@gr8fishingmadness I am a NICU nurse and I cannot tell you how truly common this is. If you have Speech Therapists available to you in your NICU, ask if they can help you with strategies to optimize your baby's feeding. But truly the biggest factor is time. It's a tough skill to learn as babies have to master the art of suck, swallow, breathe coordination and that is no easy feat. It's truly a workout for them every 3 hours, mentally and physically. It takes time, but the magical thing is after feeling like nothing is happening, all of a sudden they get it. A baby who I could get to take 3ml a feed, and was only waking for 2 feeds in my shift will suddenly be ad lib and PO feeding all the next time I come back after days off. Eventually it just clicks.
It's nothing you are doing wrong, it's nothing you're baby is doing wrong. There may be some tips and tricks that could make minor improvements, but time, brain maturity, and oral motor skill development are the real drivers of feeding, and it's something that we truly can't control or predict.

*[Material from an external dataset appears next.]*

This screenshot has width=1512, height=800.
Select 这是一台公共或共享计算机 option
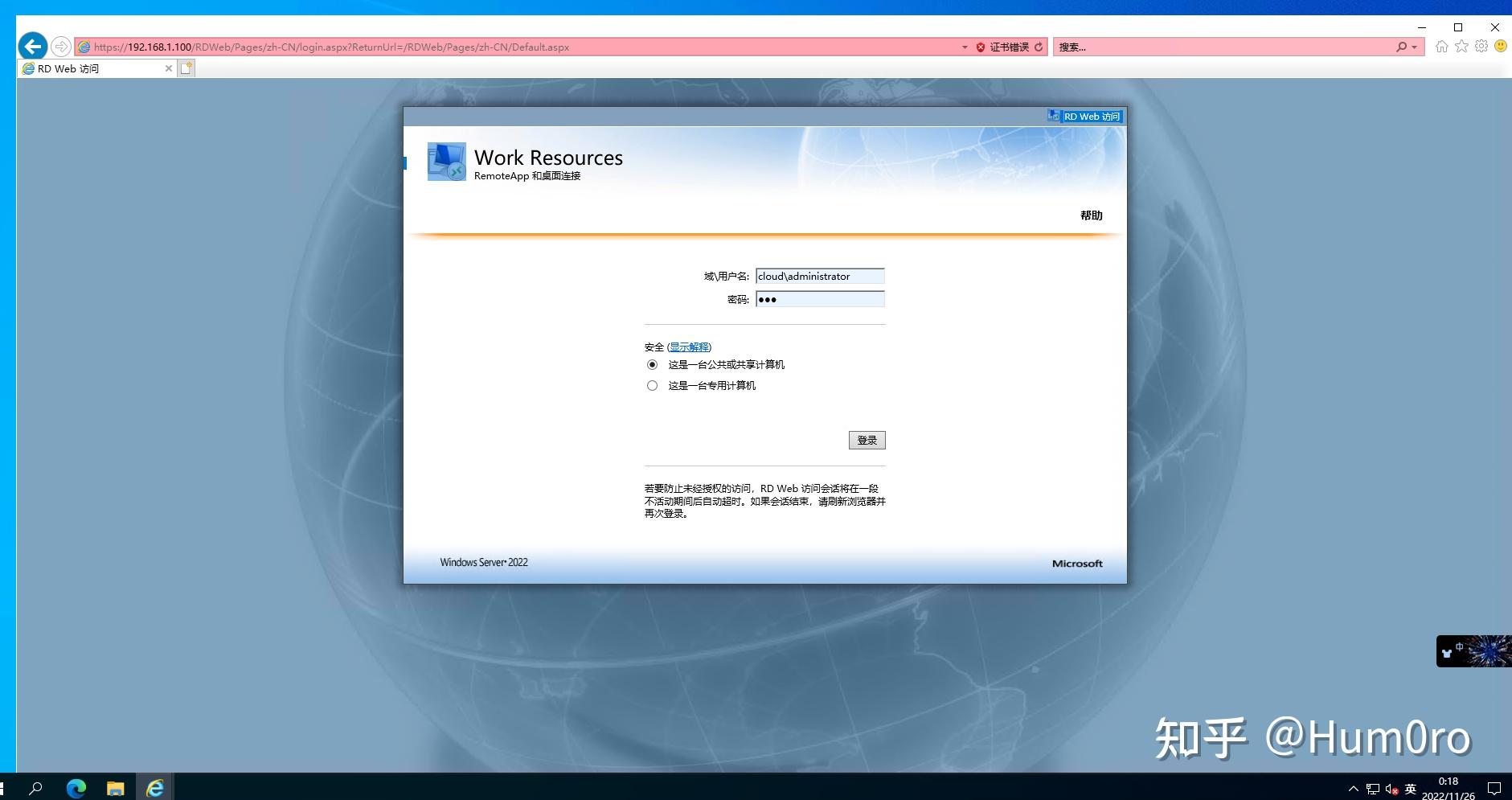[x=652, y=364]
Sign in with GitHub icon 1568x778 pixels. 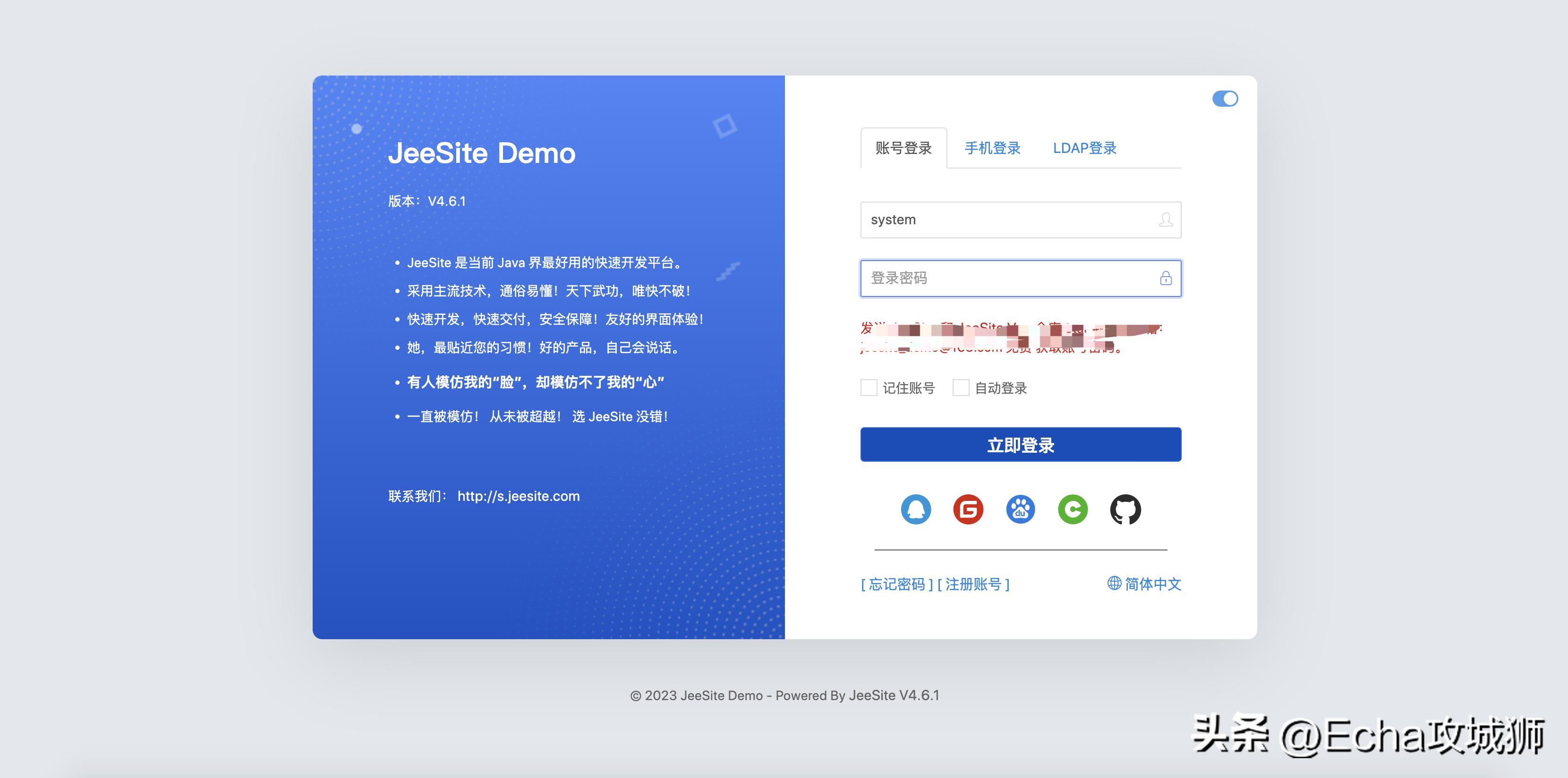point(1125,510)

I feel like sometimes parents have an easier time wrapping their head around a very obvious medical reason that baby is still in the NICU (I.e needing oxygen, recovering from a surgery, antibiotics or fluids, etc...), but something about feeding being the thing holding baby back from discharge just feels so frustrating because eating is one of the easiest, most second nature, thing to us having done it our whole lives. and especially when term babies who had more cook time in the oven, come out sucking down bottles with no issue. It's so hard. My heart goes out to you. Your baby will get it. You guys will go home. It just takes far longer sometimes than we all hope.